In an updated FAQ on the saga, the ad association seeks to deny the CJEU ruling is a blow to its chances of overturning the Belgian DPA’s finding the TCF breaches the GDPR — claiming there is “nothing in the CJEU ruling that could be viewed as even remotely questioning the legality of consent prompts or prohibiting their use by the digital ecosystem to comply with legal requirements under the EU’s data protection framework”.
Which, again, is some nice spin — given the CJEU’s role is specifically to respond to the points of law raised. It’s for the referring court to take the next steps, factoring in the top court’s guidance on how to interpret key points of law pertaining to the case.
As a refresher, the Belgian authority’s February 2022 decision on the long-running complaint against the IAB’s TCF found breaches of Articles 5.1.a and 6 (lawfulness of processing; fairness and transparency); Articles 12, 13 and 14 (transparency); Articles 24, 25, 5.1.f and 32 (security of processing; integrity of personal data; data protection by design and default); Articles 30 (register of processing activities); Article 35 (data impact assessment); and Article 37 (appointment of a data protection officer).
The authority also issued a fine, of a quarter of a million Euros, on the IAB at that point — and gave it six months to bring the TCF into compliance. However action requiring reform of the framework was suspended pending a final court ruling on the IAB’s appeal.
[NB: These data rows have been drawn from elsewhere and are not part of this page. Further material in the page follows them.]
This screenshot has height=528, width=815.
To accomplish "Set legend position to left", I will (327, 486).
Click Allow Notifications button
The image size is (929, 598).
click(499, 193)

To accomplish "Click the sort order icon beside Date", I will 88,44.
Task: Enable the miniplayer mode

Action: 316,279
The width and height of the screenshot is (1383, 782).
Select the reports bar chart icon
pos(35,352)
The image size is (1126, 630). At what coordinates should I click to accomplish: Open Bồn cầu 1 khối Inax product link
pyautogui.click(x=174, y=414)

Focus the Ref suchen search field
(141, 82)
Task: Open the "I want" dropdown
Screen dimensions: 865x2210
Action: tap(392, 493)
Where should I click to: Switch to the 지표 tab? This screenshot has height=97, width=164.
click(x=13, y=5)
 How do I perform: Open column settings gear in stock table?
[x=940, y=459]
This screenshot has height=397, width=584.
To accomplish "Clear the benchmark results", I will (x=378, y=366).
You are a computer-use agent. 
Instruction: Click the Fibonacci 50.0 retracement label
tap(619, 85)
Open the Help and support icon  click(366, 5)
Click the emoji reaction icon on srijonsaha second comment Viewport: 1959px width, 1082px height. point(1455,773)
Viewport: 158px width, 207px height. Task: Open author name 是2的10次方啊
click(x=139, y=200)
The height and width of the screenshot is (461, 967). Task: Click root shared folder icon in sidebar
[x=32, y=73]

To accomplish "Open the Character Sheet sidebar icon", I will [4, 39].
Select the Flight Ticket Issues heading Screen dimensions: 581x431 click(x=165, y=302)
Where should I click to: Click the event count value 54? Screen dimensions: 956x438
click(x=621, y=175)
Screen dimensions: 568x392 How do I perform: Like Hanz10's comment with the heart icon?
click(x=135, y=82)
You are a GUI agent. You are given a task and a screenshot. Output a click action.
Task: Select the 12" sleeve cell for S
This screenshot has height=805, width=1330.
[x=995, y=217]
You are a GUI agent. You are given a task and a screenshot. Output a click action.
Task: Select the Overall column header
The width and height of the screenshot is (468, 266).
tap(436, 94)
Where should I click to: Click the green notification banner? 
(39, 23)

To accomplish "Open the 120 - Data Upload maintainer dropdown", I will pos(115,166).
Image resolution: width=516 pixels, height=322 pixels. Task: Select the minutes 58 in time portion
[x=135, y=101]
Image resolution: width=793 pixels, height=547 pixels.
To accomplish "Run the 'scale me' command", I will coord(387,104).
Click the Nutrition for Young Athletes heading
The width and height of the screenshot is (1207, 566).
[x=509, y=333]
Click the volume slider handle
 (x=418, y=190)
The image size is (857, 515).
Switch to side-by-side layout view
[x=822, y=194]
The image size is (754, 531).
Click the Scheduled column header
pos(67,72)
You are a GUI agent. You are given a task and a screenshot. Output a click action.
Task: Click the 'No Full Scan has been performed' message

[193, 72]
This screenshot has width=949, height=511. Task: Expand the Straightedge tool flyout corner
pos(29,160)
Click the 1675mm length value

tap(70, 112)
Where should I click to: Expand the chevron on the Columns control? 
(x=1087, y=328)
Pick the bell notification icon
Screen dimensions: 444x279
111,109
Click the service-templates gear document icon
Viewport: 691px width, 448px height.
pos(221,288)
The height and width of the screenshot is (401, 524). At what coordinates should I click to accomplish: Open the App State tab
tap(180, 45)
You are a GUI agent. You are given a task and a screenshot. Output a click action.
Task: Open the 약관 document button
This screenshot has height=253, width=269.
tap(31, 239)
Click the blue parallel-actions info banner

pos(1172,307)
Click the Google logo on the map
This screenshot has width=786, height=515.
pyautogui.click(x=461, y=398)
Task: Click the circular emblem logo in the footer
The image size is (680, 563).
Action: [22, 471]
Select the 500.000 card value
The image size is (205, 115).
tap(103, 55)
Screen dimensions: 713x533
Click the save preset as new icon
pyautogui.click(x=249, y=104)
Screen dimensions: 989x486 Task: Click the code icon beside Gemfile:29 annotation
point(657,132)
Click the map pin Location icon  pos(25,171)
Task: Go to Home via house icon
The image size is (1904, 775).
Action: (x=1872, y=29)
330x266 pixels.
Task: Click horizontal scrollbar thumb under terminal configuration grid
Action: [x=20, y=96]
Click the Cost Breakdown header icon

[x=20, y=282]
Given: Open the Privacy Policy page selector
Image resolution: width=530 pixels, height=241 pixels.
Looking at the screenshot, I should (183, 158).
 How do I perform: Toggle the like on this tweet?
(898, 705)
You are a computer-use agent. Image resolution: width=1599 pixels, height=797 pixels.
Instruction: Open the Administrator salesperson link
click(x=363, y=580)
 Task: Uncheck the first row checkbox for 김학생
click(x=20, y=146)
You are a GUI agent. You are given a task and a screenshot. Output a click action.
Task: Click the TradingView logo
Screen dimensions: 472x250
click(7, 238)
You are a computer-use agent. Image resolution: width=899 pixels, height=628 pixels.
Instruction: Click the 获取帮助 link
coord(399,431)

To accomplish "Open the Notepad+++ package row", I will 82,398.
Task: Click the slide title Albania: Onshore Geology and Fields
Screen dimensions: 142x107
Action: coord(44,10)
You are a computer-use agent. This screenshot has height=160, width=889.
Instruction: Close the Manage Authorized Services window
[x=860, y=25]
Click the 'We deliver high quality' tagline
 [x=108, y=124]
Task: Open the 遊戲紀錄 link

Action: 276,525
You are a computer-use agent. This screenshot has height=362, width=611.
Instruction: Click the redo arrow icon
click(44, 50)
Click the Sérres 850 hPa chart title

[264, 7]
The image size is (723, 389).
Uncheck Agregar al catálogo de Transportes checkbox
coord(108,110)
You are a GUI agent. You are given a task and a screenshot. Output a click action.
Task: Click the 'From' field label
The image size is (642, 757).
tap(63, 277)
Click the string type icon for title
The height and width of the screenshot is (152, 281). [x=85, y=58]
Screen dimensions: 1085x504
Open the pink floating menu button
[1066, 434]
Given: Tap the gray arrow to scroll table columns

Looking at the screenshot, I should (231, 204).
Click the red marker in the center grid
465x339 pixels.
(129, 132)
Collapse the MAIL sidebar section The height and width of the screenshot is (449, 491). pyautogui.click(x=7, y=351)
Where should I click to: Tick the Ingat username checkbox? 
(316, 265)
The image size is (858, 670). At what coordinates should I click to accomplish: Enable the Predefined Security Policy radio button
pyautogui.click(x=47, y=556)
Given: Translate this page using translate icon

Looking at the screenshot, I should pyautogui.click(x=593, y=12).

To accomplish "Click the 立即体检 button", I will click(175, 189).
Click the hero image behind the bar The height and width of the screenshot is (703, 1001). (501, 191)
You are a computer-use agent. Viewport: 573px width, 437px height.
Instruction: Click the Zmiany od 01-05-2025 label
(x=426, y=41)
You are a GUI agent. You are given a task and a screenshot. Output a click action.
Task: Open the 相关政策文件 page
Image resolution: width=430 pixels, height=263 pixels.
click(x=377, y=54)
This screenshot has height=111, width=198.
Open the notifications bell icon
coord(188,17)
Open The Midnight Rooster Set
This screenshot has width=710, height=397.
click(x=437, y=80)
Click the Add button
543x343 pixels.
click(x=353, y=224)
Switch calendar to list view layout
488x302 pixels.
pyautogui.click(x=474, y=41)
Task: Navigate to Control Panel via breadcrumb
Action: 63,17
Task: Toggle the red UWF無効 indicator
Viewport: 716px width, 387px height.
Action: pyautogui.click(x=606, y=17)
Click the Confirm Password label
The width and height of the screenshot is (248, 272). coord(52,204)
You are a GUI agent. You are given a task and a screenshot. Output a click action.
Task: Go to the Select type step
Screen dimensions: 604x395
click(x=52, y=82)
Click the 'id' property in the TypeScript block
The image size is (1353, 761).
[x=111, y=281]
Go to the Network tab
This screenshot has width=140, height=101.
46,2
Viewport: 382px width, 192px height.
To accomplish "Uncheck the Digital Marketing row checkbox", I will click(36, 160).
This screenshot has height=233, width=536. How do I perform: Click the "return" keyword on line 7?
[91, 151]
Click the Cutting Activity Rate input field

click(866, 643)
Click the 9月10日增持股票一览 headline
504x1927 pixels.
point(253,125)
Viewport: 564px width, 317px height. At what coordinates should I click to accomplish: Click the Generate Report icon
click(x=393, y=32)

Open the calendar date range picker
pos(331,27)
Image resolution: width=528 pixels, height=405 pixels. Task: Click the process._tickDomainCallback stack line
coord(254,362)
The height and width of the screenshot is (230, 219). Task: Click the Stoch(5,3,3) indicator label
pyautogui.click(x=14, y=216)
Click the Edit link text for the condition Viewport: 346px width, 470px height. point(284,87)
Hence why pop-up consent spam persists to this day in the EU.
This zombie consent spam may — finally, finally! — be on its last legs with this decision, though. In a statement following the CJEU’s ruling, the Irish Council for Civil Liberties’ senior fellow and Enforce director, Johnny Ryan, one of the individuals who filed the GDPR complaints against the TCF, and prior to that, complaints against real-time bidding (such as this one against Google’s adtech which still hasn’t been decided by Ireland’s DPA), predicted the end of this epic struggle is in sight.
“People across Europe have been plagued by fake ‘consent’ popups every day on almost every website and app since the GDPR was introduced almost six years ago. IAB Europe has sought to evade its responsibility for this charade. But the European Court of Justice has set it straight. This decision will not only end the biggest spam operation in history. It will deal a mortal wound to the online tracking-based advertising industry,” Ryan wrote.
Still, it’s possible IAB’s PR today is projecting “serene” legal proceedings ahead, despite the CJEU batting away its arguments, as it may have spied an alternative strategy for strong-arming consent-to-track from European web users — given the increasing creep of ‘consent or pay’ models, driven by Meta’s adoption of the tactic last fall. (Here the consent choice is even more blatantly manipulative and abusive: Literally pay money for your privacy, by signing up for an ad-free subscription, or agree to tracking and get zero privacy.)
That said, the controversial ‘consent or pay’ model is already facing a swathe of privacy and consumer protection challenges. Plus the European Data Protection Board is due to weigh in with guidance soon. The European Commission is also looking into Meta’s use of the tactic, as part of its oversight of very large online platforms under the Digital Services Act — which requires platforms to obtain consent for use of people’s data for ads, as well as setting some conditions on how consent can be collected, in addition to the GDPR’s informed, specific and freely given baseline.
How much longer the surveillance ads industry can scratch out operational runway in the EU — given shrinking legal avenues as privacy complaints and enforcements grind through the system; and with new compliance attacks opening up on multiple fronts — is unclear. It may be a matter of months. Or it may require the CJEU to weigh in on ‘consent or pay’ too (so, maybe max, a couple more years). But the only real choice left for the industry looks simple: Reform or die.